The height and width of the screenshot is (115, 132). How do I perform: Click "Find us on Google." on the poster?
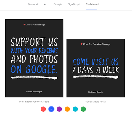34,92
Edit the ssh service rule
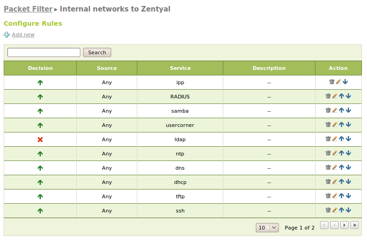The image size is (367, 241). tap(335, 210)
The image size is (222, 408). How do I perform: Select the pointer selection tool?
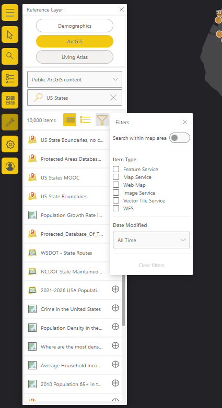click(10, 34)
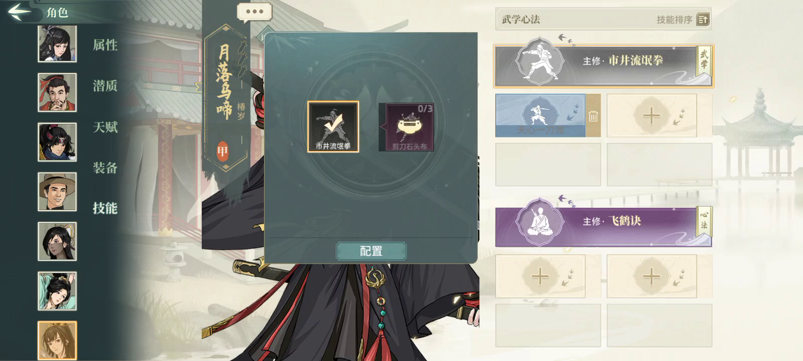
####################
■ What is being asked ■
Return every line of the data above exactly, omitting the pictures.

■ Correct output ■
The height and width of the screenshot is (115, 132). How do I perform: Click "Find us on Google." on the poster?
34,92
Edit the ssh service rule
The image size is (367, 241). tap(335, 210)
The image size is (222, 408). How do I perform: Select the pointer selection tool?
click(10, 34)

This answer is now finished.